Wednesday, October 5, 2022

New Taliban regime to impact India business in Afghanistan

MUMBAI/HYDERABAD, AUG 19 ( AGENCIES) | Publish Date: 8/19/2021 1:08:47 PM IST

Taliban seizing control in Afghanistan presents a fresh challenge to Indian companies inking new business deals in the strife-torn nation, reports Times of India.

Though companies such as KEC International and Kalpataru Power Transmission will complete ongoing infrastructure projects in Afghanistan through locals, they face business uncertainty following the changed situation on the ground. Both companies have recalled their Indian employees.

While the existing projects are financed by international agencies and are insured, Indian companies are wary of business prospects under the Taliban regime.

“We are following the emerging situation in Afghanistan. We will wait and watch and then decide. It’s very early to comment on new contracts,” said KEC International chief executive Vimal Kejriwal.

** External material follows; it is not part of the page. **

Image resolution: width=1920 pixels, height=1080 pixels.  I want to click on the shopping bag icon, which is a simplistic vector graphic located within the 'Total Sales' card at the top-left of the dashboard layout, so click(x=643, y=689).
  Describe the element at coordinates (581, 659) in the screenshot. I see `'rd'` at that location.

Concurring with Kejriwal, a Kalpataru Power Transmission spokesperson said, “The overall situation in the region is still evolving and it would be premature to speculate on its long-term outcomes.”

Taliban took control in Afghanistan after two decades following the drawdown of the US military. In its first presser on Tuesday, the fundamentalist Islamic force said Afghanistan’s interactions with foreign countries will continue and assured security to international organisations.

However, Wapcos, a public sector agency offering services in water, power and infrastructure development, isn’t certain if it will bid for new projects in Afghanistan, executive director A N N Prasad told a financial daily.

India has been the largest regional contributor to Afghanistan’s development and reconstruction projects, investing more than $3 billion in the Islamic nation, in the last two decades. The period also saw the entry and exit of some Indian companies such as Tata Motors and Hyderabad-based BSCPL Infrastructure.

The challenging situation on the ground forced BSCPL to exit Afghanistan after more than a decade in 2015, said MD Bollineni Seenaiah. “We did not want to take any further risk because of our employees. Hence, decided against participating in new projects,” said Seenaiah.